─── Information provided

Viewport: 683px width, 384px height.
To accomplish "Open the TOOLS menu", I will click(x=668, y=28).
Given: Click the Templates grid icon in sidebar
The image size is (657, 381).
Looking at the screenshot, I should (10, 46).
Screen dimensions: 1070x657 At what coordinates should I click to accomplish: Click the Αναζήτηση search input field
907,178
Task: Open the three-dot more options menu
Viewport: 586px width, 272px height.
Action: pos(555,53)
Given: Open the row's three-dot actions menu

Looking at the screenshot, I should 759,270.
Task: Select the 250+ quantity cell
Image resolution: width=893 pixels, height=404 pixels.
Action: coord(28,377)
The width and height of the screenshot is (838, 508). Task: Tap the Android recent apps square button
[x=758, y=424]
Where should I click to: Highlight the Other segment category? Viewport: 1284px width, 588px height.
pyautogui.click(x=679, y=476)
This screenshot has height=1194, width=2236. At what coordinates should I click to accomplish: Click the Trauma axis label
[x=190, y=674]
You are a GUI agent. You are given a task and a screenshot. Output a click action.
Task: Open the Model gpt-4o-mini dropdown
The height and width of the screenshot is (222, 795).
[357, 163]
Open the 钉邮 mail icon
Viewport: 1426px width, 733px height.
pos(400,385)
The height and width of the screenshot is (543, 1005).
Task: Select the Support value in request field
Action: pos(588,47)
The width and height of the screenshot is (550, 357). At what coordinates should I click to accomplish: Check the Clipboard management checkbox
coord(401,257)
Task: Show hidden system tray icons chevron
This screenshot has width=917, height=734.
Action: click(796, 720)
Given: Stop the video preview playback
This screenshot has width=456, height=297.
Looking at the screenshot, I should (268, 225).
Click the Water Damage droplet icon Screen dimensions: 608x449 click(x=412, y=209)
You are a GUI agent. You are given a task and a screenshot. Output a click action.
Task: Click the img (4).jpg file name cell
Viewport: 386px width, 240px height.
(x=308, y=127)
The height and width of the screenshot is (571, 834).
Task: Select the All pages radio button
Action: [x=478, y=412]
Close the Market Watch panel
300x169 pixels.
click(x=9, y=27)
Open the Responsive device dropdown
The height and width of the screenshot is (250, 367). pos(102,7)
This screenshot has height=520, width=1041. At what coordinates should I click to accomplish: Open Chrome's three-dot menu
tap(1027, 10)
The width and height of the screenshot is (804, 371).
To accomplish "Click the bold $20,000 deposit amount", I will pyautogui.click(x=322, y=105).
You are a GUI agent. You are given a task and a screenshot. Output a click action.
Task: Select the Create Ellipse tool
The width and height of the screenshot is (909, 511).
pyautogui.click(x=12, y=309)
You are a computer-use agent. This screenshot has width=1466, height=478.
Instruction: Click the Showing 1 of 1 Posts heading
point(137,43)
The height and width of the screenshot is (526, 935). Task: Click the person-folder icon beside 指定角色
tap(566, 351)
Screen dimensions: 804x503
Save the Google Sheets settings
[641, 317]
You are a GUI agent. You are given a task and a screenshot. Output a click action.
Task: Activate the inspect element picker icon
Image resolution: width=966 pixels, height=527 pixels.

──────

▶ [To do]
Lines before the one containing "Screen dimensions: 804x503" are left out. Repeat that line and all lines after it in the records above exactly.

▶ [Output for this task]
Screen dimensions: 804x503
Save the Google Sheets settings
[641, 317]
You are a GUI agent. You are given a task and a screenshot. Output a click action.
Task: Activate the inspect element picker icon
Image resolution: width=966 pixels, height=527 pixels.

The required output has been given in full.